--- Written problem ---
Write out all of the data below word for word, line by line, and leave out the pictures.

--- Task data ---
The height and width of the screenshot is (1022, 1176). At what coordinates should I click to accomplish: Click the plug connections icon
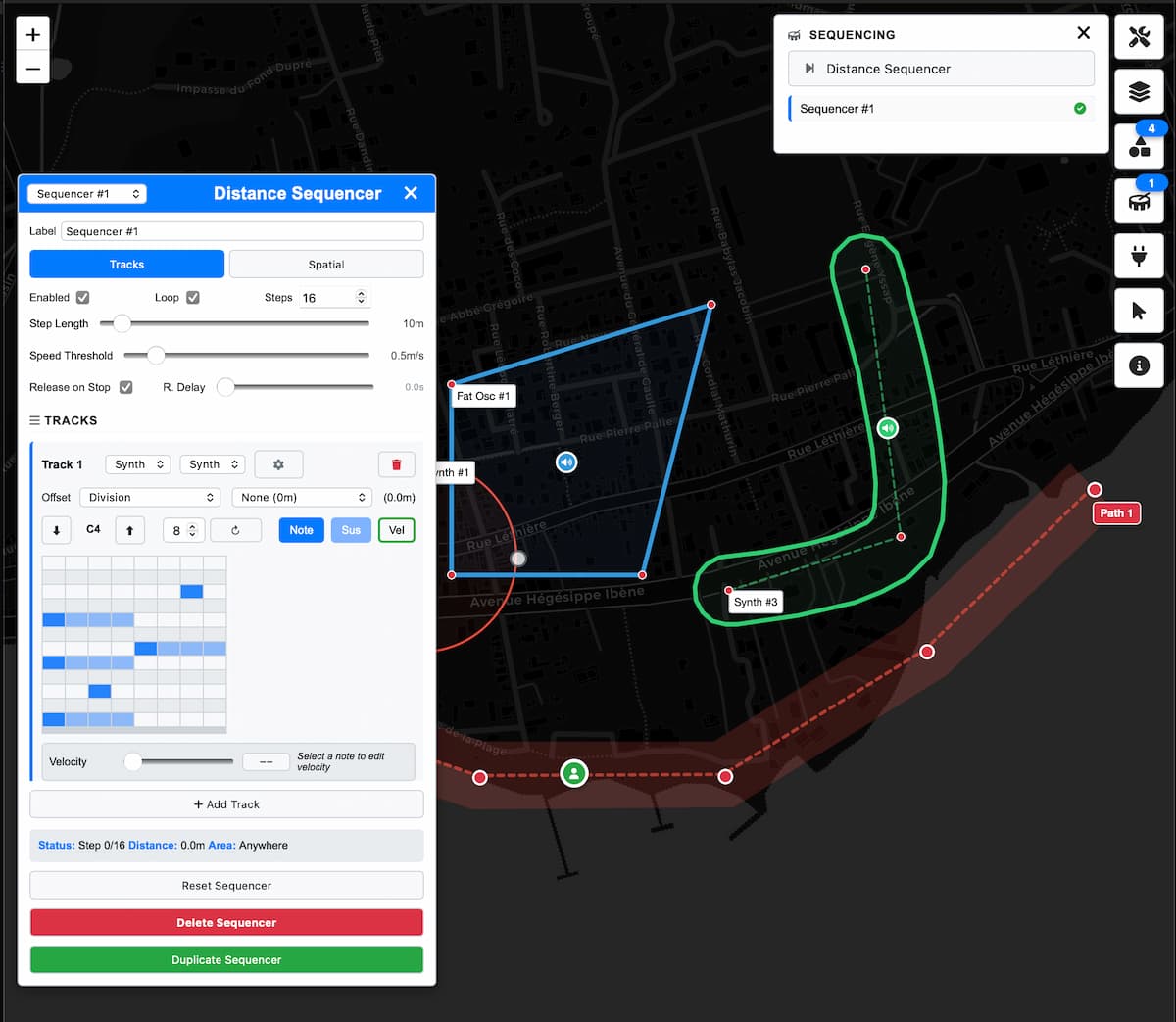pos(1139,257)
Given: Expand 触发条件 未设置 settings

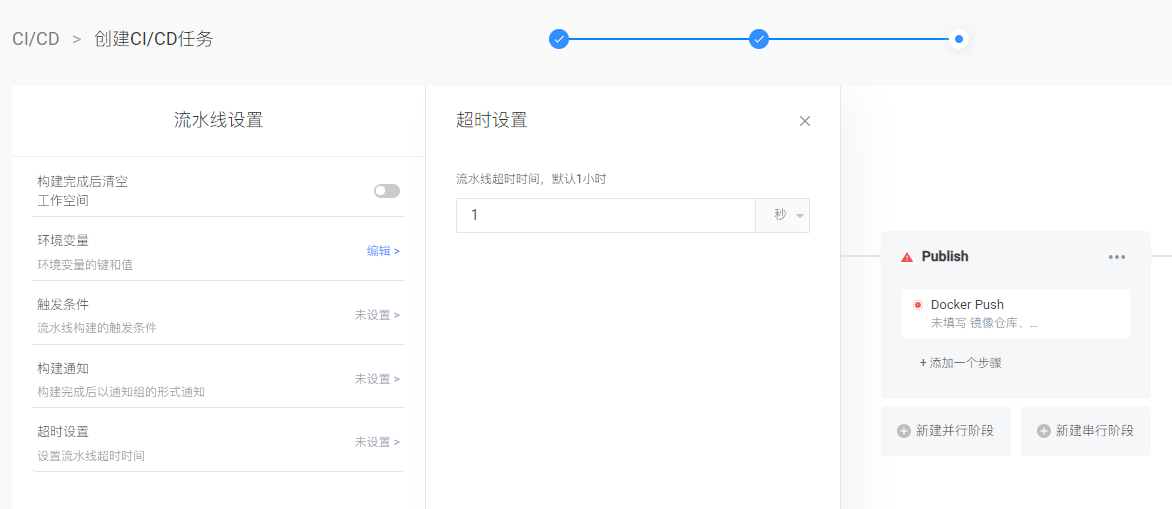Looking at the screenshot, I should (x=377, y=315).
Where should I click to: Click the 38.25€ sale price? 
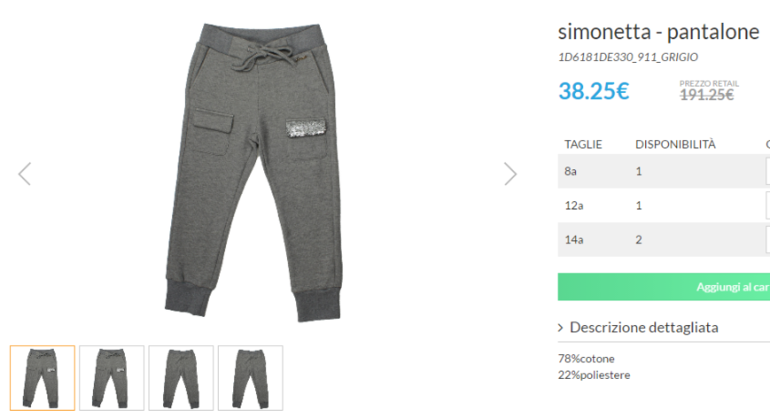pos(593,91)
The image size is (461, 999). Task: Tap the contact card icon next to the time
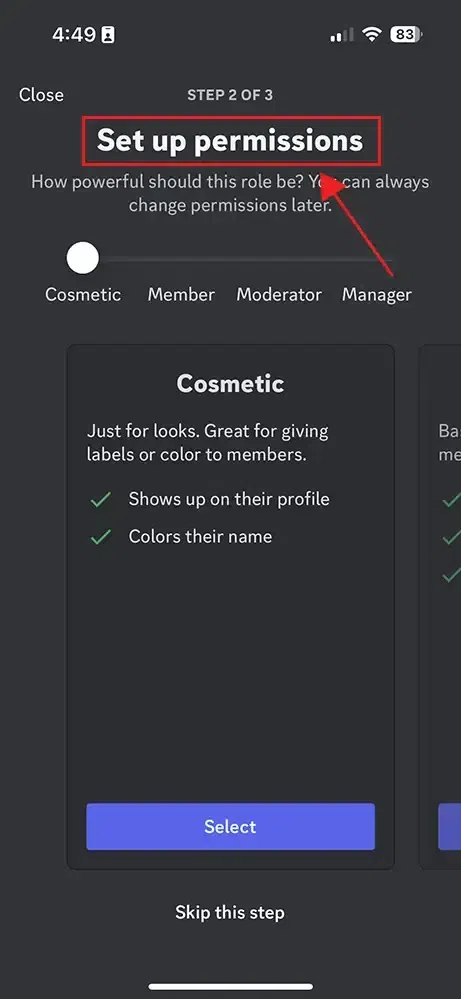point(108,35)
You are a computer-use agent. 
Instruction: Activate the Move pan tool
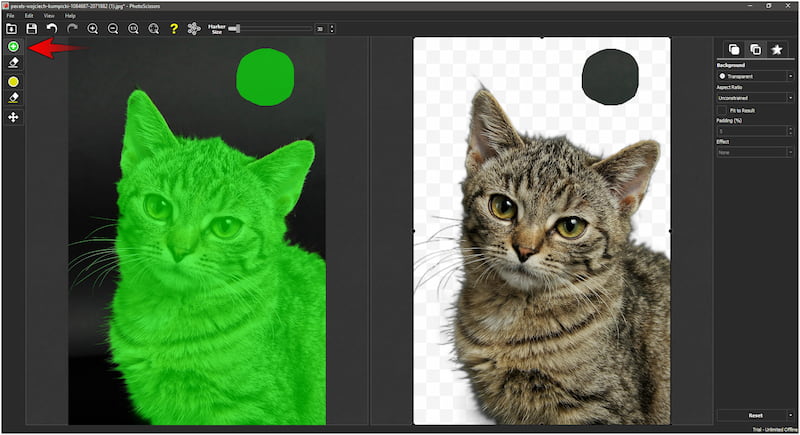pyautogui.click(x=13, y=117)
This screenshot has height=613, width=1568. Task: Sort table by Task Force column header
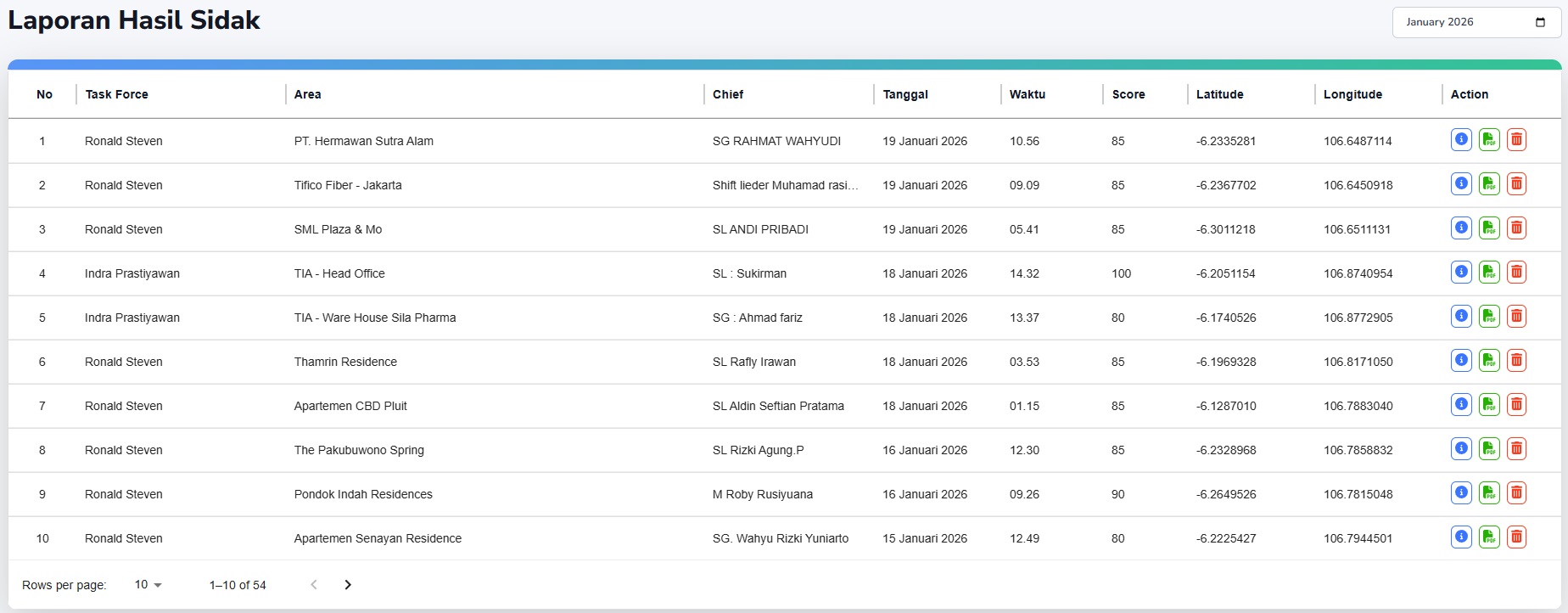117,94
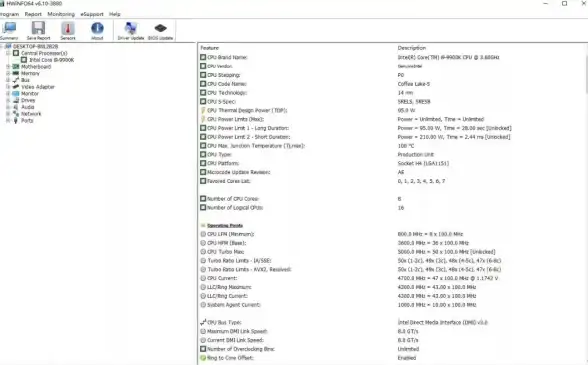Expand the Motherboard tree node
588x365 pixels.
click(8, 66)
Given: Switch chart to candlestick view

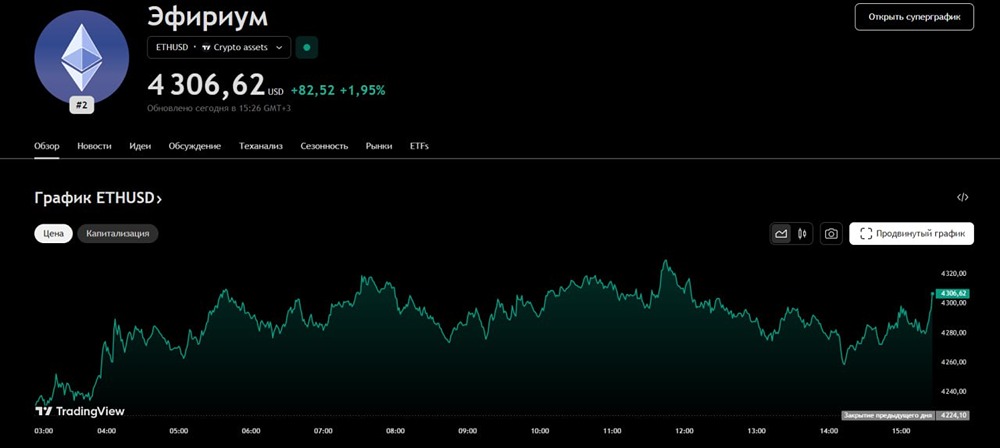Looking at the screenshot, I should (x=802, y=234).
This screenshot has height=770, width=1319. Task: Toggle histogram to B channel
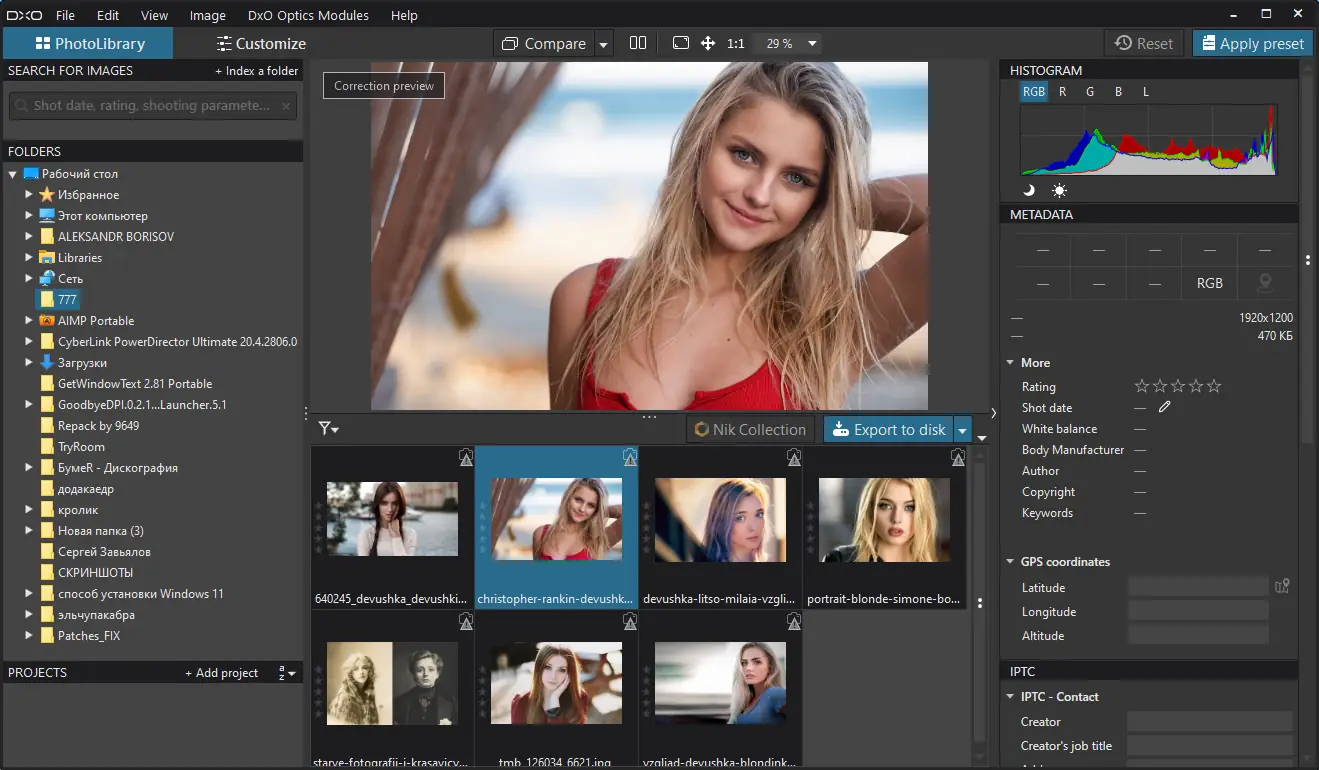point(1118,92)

--- Full answer ---
The height and width of the screenshot is (1022, 1176). At what coordinates should I click to accomplish: Click the plug connections icon
pos(1139,257)
Given: Expand 触发条件 未设置 settings

Looking at the screenshot, I should (x=377, y=315).
Where should I click to: Click the 38.25€ sale price? 
pos(593,91)
The image size is (461, 999). Task: Tap the contact card icon next to the time
point(108,35)
You are a computer-use agent. 
Instruction: Activate the Move pan tool
pyautogui.click(x=13, y=117)
This screenshot has height=613, width=1568. Task: Sort table by Task Force column header
117,94
Expand the Motherboard tree node
588x365 pixels.
click(8, 66)
Given: Switch chart to candlestick view

Looking at the screenshot, I should (x=802, y=234).
This screenshot has height=770, width=1319. Task: Toggle histogram to B channel
point(1118,92)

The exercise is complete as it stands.